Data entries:
START

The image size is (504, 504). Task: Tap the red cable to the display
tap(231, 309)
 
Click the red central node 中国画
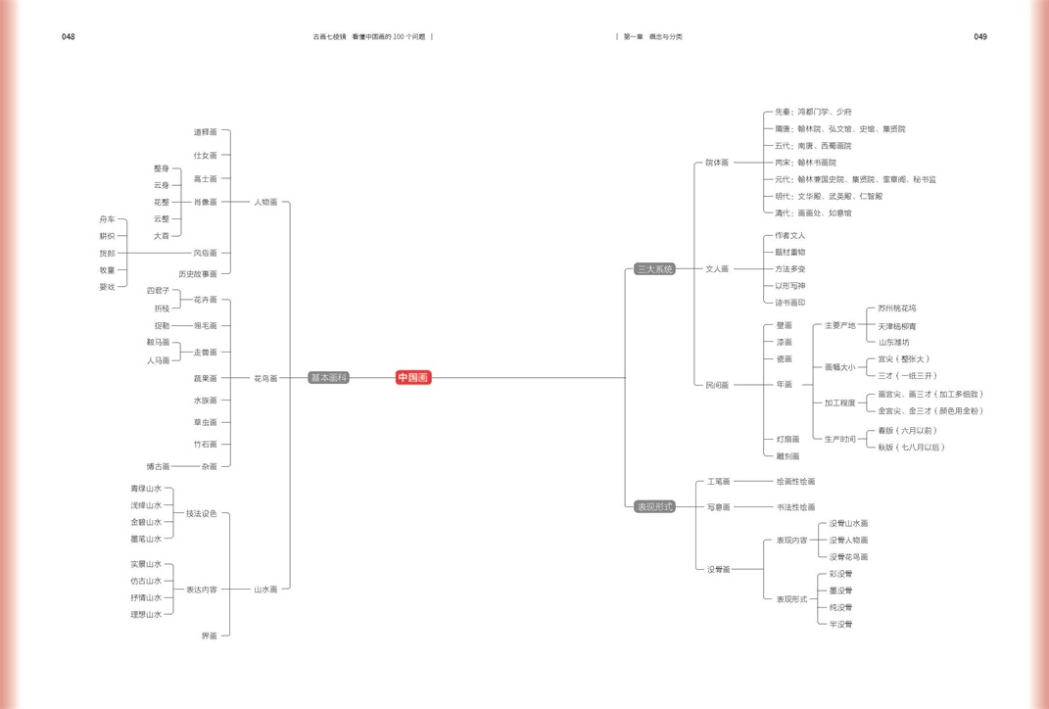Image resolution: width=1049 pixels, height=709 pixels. pos(413,378)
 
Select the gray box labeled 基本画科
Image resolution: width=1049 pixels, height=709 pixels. pos(329,378)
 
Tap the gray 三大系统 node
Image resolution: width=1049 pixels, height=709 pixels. pos(654,268)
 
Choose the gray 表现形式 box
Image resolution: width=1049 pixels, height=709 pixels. pos(654,507)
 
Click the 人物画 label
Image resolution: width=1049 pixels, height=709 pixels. pos(265,202)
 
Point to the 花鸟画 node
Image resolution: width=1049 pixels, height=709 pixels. pos(265,378)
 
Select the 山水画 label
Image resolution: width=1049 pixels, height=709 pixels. pos(265,590)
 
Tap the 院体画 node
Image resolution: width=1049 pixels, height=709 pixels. pos(717,163)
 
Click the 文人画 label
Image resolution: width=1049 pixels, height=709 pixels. pos(717,268)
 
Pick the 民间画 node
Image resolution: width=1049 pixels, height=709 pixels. pos(717,385)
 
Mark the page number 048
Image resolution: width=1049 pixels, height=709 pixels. pos(68,37)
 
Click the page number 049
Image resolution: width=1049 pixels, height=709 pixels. pos(980,37)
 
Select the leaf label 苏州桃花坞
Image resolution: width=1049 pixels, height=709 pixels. pos(897,308)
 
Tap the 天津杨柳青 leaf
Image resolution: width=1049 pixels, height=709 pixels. pos(897,326)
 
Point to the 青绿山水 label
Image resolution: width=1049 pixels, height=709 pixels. pos(146,489)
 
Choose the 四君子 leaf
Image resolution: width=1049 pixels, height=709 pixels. pos(158,291)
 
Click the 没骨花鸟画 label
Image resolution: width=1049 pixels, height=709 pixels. pos(848,556)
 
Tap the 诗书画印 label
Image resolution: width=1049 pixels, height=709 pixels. pos(789,303)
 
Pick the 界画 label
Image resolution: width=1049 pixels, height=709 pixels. pos(209,636)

END

What the exercise asks: Starting at the line containing "Tap the 诗书画印 label" and ending at the last of the rows, give those lines as a Markdown table with the columns No. and Line, and skip any blank lines.

Exercise solution:
| No. | Line |
|---|---|
| 1 | Tap the 诗书画印 label |
| 2 | Image resolution: width=1049 pixels, height=709 pixels. pos(789,303) |
| 3 | Pick the 界画 label |
| 4 | Image resolution: width=1049 pixels, height=709 pixels. pos(209,636) |